Thank you for explaining what a sukkoh is. I had never heard of a sukkoh before. Will you take the sukkah down, or will it remain up? I wonder what people who live in colder climates do. In some areas at this time of year it would be hard to eat / sleep outside. I hope you will put pictures in this blog.

I am sure you will do well with the refugee children. They WILL learn fast, I think, as they are young and motivated. I think when you work with someone who does not speak your language you have to be prepared to laugh a lot.

I would like to help in a class too, I know. Maybe sometime again I will. Enjoy.

Diane T. said...

It is so nice to read of all you and Bob and Ruth and Chris are doing. You seem so happy and involved in live. It is nice to read that Liam is having fun making decorations too. What a lucky little boy he is growing up with so many people who love him.

Victoria said...

Mary, thanks for asking more about the sukkah. Part of the point is that it is temporary as life is temporary - another autumn symbol of attending to life joyfully now in the presence of mortality, so yes, we will take it down and store it as a kit for next year. I think in colder areas people are less likely to sleep outside. That is just something that can be fun to do. I know new Youk Jews do build sukkot, sometimes on the roofs in the city. Maybe people just eat a bite if the weather is really cold. Sometimes here it is very rainy during Sukkoth and that makes it less fun.

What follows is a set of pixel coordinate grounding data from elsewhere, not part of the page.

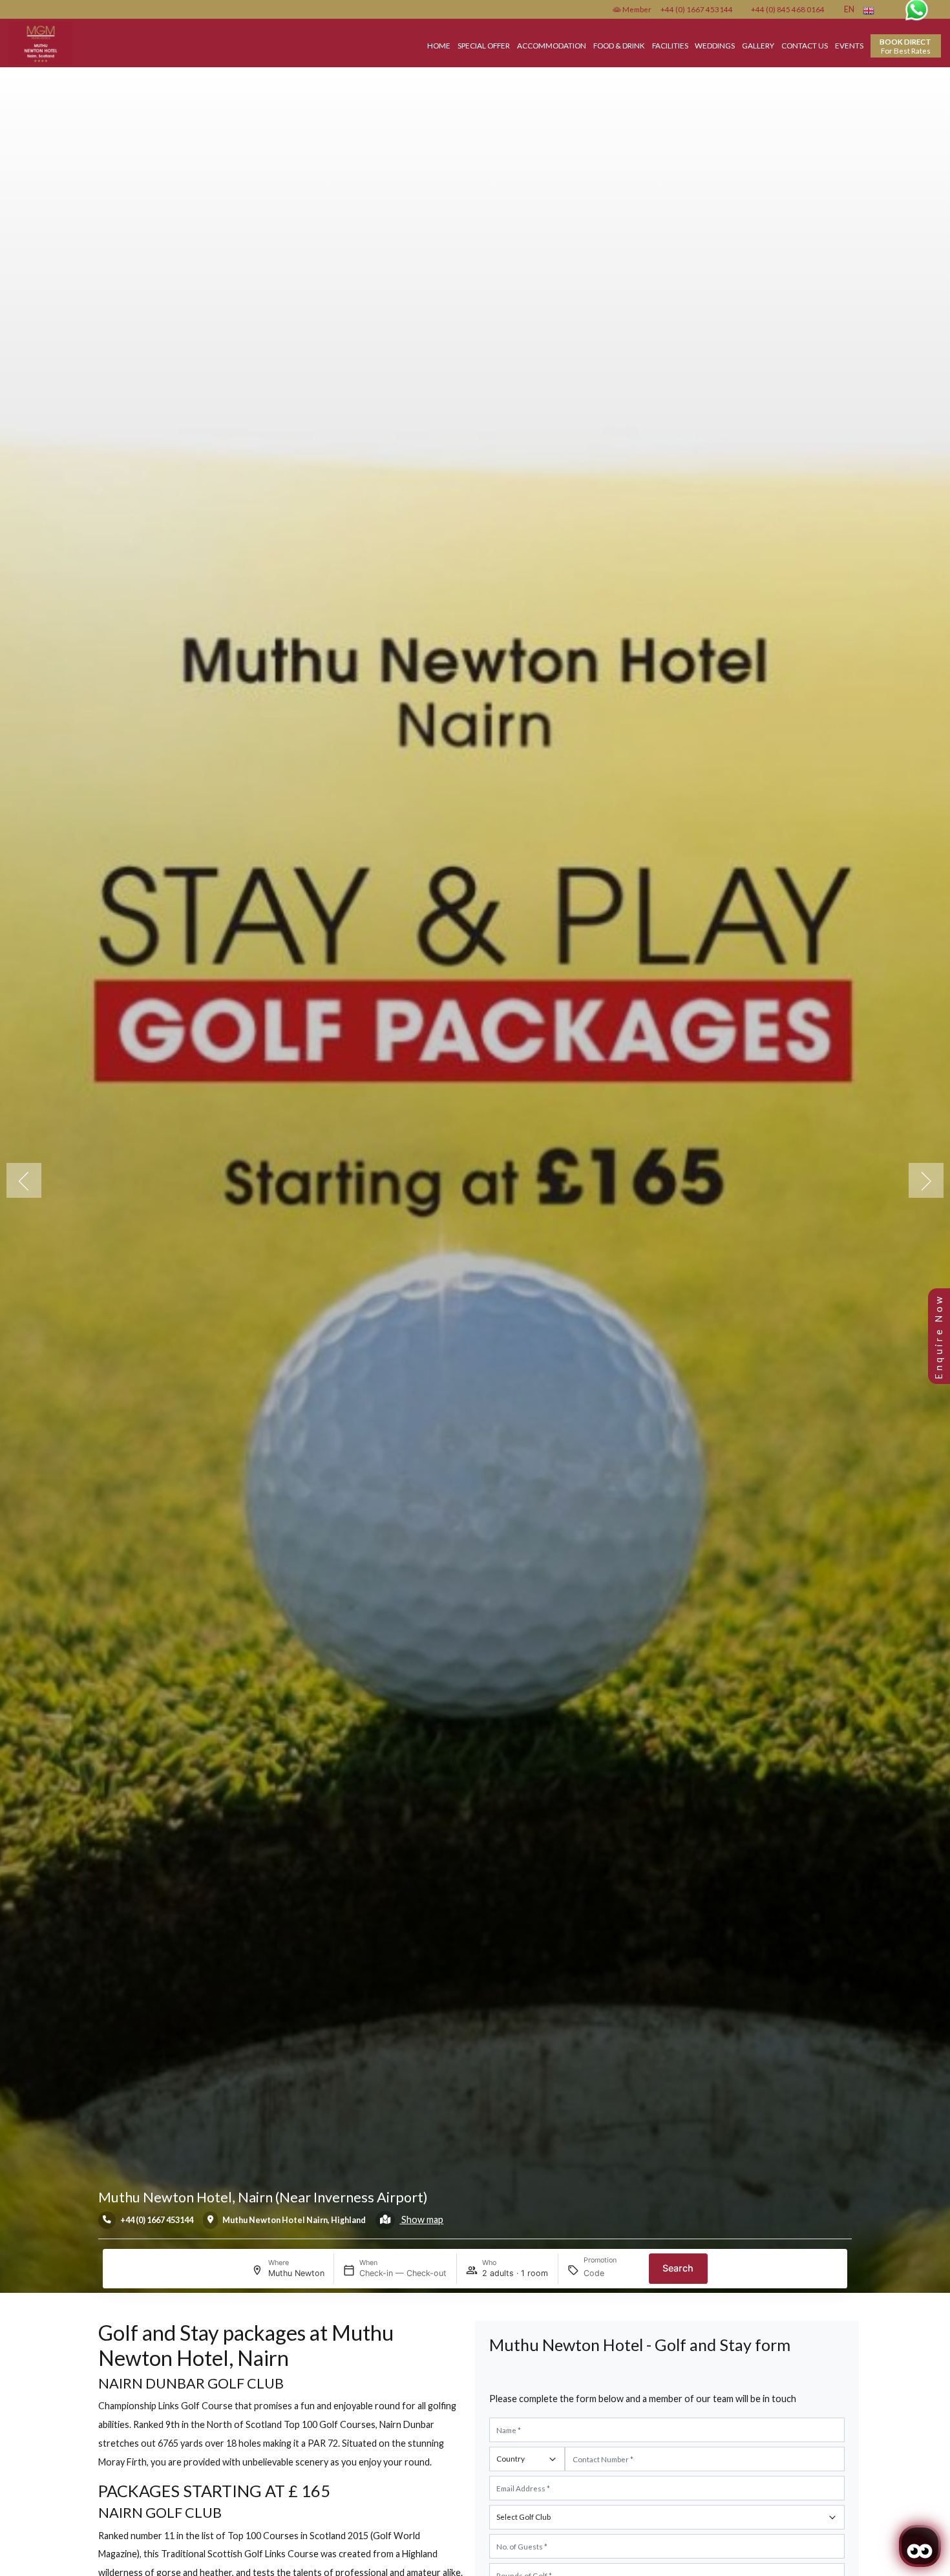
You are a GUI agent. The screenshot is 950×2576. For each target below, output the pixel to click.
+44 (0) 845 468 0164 (788, 9)
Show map (421, 2219)
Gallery (758, 45)
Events (849, 45)
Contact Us (804, 45)
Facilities (670, 45)
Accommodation (551, 45)
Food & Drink (619, 45)
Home (438, 45)
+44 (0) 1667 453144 (696, 9)
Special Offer (484, 45)
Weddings (715, 45)
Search (677, 2267)
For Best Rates (905, 46)
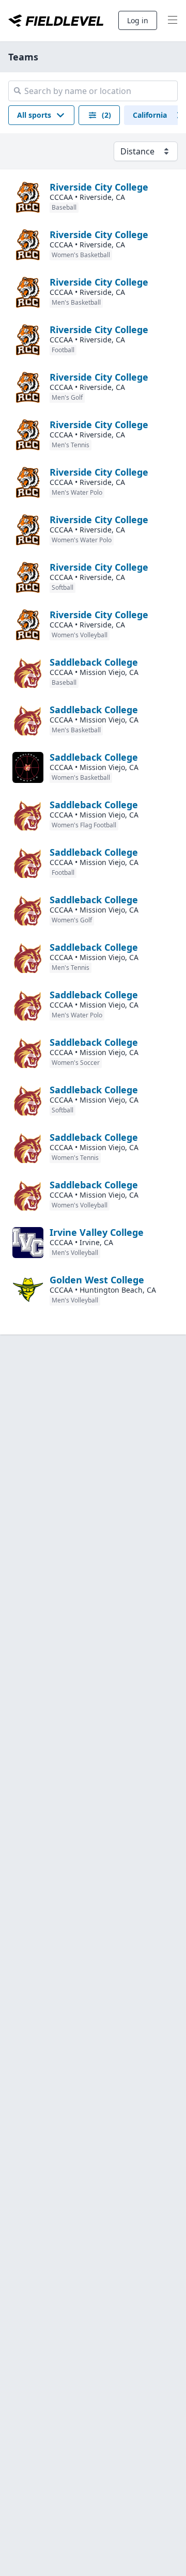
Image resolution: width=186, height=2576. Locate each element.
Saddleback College (94, 662)
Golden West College (97, 1280)
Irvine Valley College (97, 1232)
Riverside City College (99, 187)
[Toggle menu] (172, 20)
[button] (41, 115)
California (150, 115)
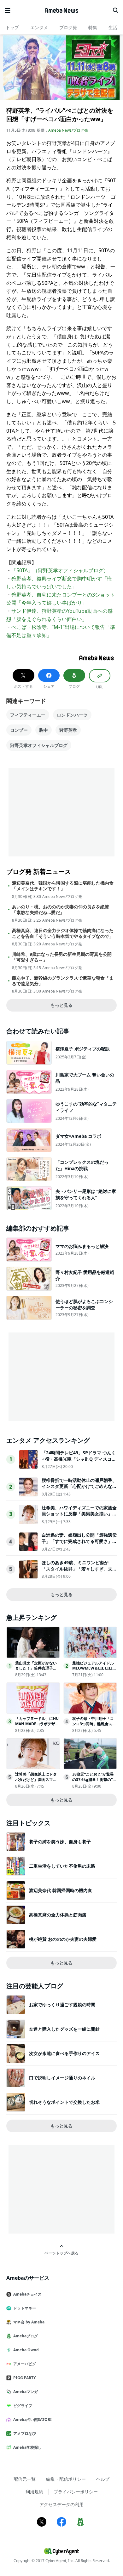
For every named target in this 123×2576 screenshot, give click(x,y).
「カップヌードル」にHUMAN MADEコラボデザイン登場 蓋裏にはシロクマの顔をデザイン (37, 1726)
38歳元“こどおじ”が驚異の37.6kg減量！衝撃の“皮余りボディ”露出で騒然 (94, 1779)
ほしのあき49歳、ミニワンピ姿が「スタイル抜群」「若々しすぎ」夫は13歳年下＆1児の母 (79, 1568)
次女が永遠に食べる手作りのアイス (64, 2053)
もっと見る (61, 1005)
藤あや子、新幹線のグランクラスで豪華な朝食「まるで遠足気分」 (63, 981)
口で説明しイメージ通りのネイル (62, 2078)
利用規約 (34, 2492)
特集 (92, 27)
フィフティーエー (27, 715)
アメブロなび (24, 2433)
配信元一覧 (25, 2479)
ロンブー (19, 730)
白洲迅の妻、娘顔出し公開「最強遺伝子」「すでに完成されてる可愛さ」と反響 (79, 1541)
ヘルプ (102, 2479)
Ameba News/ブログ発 (68, 130)
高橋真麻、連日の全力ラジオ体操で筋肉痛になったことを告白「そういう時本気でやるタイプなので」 (63, 933)
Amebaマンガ (25, 2391)
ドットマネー (24, 2308)
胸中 (43, 730)
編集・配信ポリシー (66, 2479)
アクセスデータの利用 (61, 2504)
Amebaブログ (25, 2336)
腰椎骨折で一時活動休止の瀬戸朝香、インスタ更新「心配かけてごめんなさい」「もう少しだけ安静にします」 (79, 1486)
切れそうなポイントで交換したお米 (64, 2102)
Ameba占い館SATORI (32, 2419)
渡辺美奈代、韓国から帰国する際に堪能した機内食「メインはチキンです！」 (63, 886)
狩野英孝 (68, 730)
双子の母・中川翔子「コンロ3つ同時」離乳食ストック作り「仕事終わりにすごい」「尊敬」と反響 (94, 1726)
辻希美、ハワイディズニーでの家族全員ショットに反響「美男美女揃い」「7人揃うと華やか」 (79, 1514)
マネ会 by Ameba (28, 2322)
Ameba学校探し (27, 2447)
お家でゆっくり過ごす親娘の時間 (62, 2005)
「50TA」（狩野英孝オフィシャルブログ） (59, 570)
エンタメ (39, 27)
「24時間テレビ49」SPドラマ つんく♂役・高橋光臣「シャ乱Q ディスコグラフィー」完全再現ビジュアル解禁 (79, 1459)
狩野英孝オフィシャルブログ (38, 745)
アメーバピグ (24, 2363)
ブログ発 (68, 27)
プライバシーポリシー (76, 2492)
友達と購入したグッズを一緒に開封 (64, 2029)
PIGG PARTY (24, 2377)
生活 (112, 27)
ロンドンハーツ (72, 715)
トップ (12, 27)
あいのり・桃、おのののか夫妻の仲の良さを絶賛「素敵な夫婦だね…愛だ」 (60, 909)
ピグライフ (22, 2405)
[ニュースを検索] (115, 10)
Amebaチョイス (27, 2294)
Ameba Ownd (26, 2350)
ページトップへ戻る (61, 2252)
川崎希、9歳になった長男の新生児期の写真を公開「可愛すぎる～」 (62, 957)
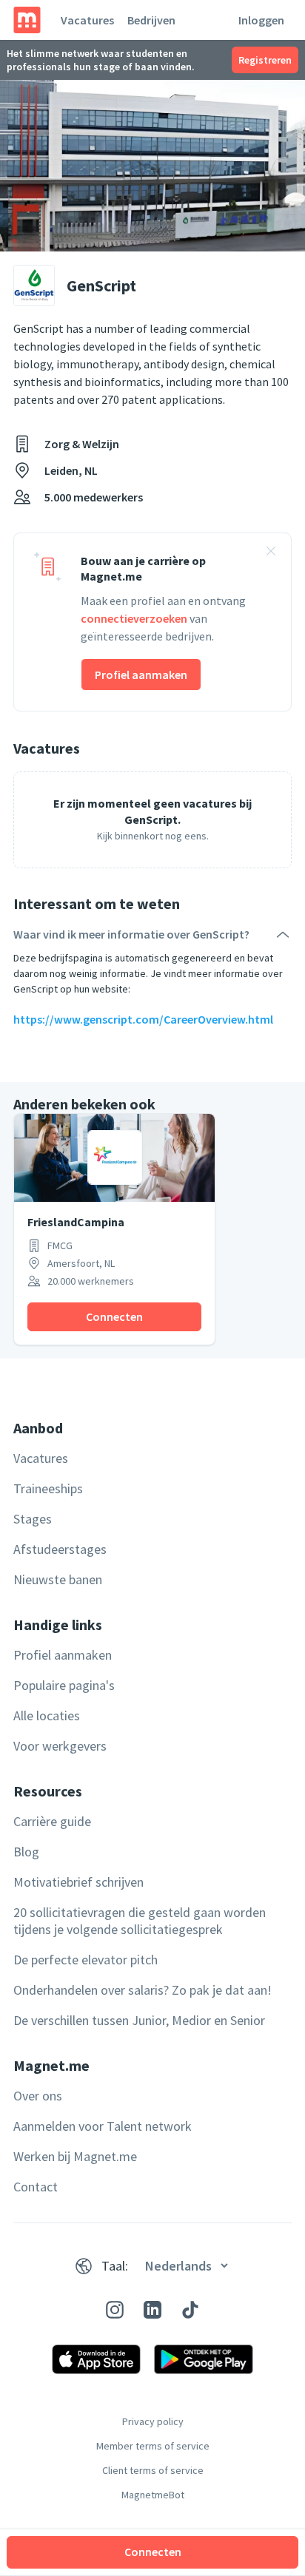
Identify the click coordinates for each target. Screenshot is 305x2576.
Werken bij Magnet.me (75, 2156)
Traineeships (48, 1488)
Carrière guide (52, 1821)
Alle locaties (46, 1715)
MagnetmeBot (152, 2494)
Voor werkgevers (60, 1745)
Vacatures (87, 20)
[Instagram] (115, 2310)
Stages (32, 1518)
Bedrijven (151, 20)
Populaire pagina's (64, 1685)
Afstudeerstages (60, 1549)
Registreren (265, 60)
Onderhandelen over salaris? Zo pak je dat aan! (142, 1989)
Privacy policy (153, 2421)
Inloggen (261, 20)
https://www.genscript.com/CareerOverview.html (143, 1019)
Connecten (152, 2551)
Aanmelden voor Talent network (102, 2125)
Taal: (114, 2265)
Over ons (37, 2095)
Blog (26, 1851)
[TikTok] (190, 2310)
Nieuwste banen (57, 1579)
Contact (35, 2186)
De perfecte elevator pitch (85, 1959)
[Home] (27, 20)
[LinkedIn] (152, 2310)
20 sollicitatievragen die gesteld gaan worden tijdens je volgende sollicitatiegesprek (139, 1921)
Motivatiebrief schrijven (78, 1881)
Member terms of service (153, 2445)
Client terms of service (153, 2470)
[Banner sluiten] (271, 553)
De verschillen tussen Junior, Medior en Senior (139, 2020)
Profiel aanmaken (141, 674)
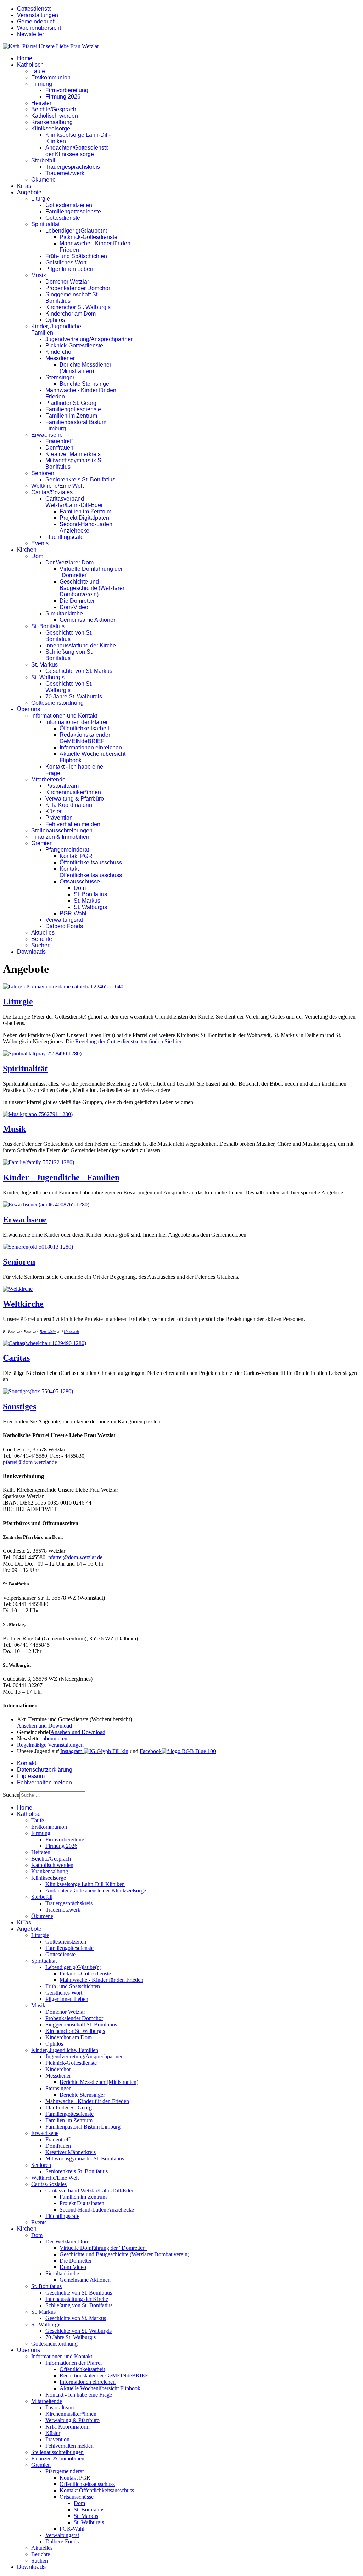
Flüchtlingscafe (64, 537)
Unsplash (71, 1332)
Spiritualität (45, 224)
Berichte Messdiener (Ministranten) (85, 368)
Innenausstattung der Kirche (80, 645)
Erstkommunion (51, 77)
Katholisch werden (54, 116)
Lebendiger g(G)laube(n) (76, 231)
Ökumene (43, 180)
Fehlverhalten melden (72, 824)
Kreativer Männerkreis (73, 454)
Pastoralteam (62, 786)
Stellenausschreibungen (62, 830)
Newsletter (30, 34)
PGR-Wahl (73, 913)
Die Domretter (77, 601)
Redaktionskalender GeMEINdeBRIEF (85, 738)
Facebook (151, 1751)
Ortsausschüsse (80, 882)
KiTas (24, 186)
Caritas (16, 1357)
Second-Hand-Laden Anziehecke (86, 527)
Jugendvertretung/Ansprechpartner (89, 339)
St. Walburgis (48, 677)
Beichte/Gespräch (53, 109)
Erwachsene (47, 435)
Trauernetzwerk (64, 173)
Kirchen (27, 550)
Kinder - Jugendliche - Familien (61, 1177)
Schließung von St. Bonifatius (69, 655)
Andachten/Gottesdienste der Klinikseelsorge (77, 151)
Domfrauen (59, 448)
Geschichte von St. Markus (78, 671)
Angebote (29, 192)
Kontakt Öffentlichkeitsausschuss (91, 872)
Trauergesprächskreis (72, 167)
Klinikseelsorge (50, 129)
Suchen (41, 945)
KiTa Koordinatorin (68, 805)
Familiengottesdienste (73, 211)
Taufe (38, 71)
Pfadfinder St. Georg (70, 403)
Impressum (31, 1776)
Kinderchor (59, 352)
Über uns (28, 709)
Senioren (42, 473)
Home (24, 58)
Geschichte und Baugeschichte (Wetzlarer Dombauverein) (92, 588)
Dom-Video (74, 607)
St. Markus (44, 665)
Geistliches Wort (65, 263)
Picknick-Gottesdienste (88, 237)
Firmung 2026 (62, 97)
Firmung (41, 84)
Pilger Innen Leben (69, 269)
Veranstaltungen (37, 15)
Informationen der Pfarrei (76, 722)
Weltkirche (23, 1304)
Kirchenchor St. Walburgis (78, 307)
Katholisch (30, 65)
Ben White (48, 1332)
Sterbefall (43, 160)
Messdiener (60, 358)
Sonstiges (19, 1406)
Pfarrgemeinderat (67, 850)
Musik (38, 275)
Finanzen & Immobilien (60, 837)
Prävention (59, 818)
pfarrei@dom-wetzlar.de (30, 1462)
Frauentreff (59, 441)
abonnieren (55, 1738)
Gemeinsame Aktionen (88, 620)
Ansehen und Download (44, 1726)
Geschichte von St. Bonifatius (69, 636)
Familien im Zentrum (71, 416)
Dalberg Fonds (64, 926)
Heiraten (42, 103)
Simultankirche (64, 613)
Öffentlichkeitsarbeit (84, 728)
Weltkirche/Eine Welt (57, 486)
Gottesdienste (34, 9)
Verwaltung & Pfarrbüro (74, 799)
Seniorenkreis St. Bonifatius (80, 479)
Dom (37, 556)
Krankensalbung (52, 122)
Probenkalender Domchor (77, 288)
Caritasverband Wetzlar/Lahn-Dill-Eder (74, 502)
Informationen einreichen (91, 748)
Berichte (41, 939)
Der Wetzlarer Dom (69, 562)
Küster (53, 811)
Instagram (72, 1751)
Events (40, 543)
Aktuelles (43, 933)
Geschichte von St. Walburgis (69, 687)
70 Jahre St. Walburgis (73, 696)
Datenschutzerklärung (44, 1770)
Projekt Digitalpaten (84, 518)
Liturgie (40, 199)
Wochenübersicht (39, 28)
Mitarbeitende (48, 779)
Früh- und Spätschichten (76, 256)
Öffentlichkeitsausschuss (91, 862)
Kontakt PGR (76, 856)
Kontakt (26, 1763)
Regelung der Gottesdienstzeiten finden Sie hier (128, 1041)
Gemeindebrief (35, 21)
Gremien (42, 843)
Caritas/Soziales (52, 492)
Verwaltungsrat (64, 920)
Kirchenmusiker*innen (73, 792)
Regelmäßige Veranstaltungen (50, 1745)
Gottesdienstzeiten (68, 205)
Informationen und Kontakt (64, 716)
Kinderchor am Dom (70, 314)
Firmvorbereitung (66, 90)
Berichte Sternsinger (85, 384)
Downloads (31, 952)
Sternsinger (59, 377)
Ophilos (55, 320)
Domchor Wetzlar (67, 282)
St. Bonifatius (48, 626)
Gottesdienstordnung (57, 703)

This year it is somewhat rainy going in, but we should have some clear evenings. Thanks for asking. And your reminder about laughing with the refugee children is good. They both do laugh. I forget about the power of laughter.

Judy Roney said...

You have so many wonderful customs and celebrations in the jewish faith. This sounds like such a fun thing to do for the whole family and all the fun things have life enhancing meanings to them.

I'm glad you are "hooked" one Bob's class now. I know you are such a good help. You do so much for so many. That has to be gratifying. I would not be a good teacher. I am never patient enough. I think you would be (and are) an excellent one.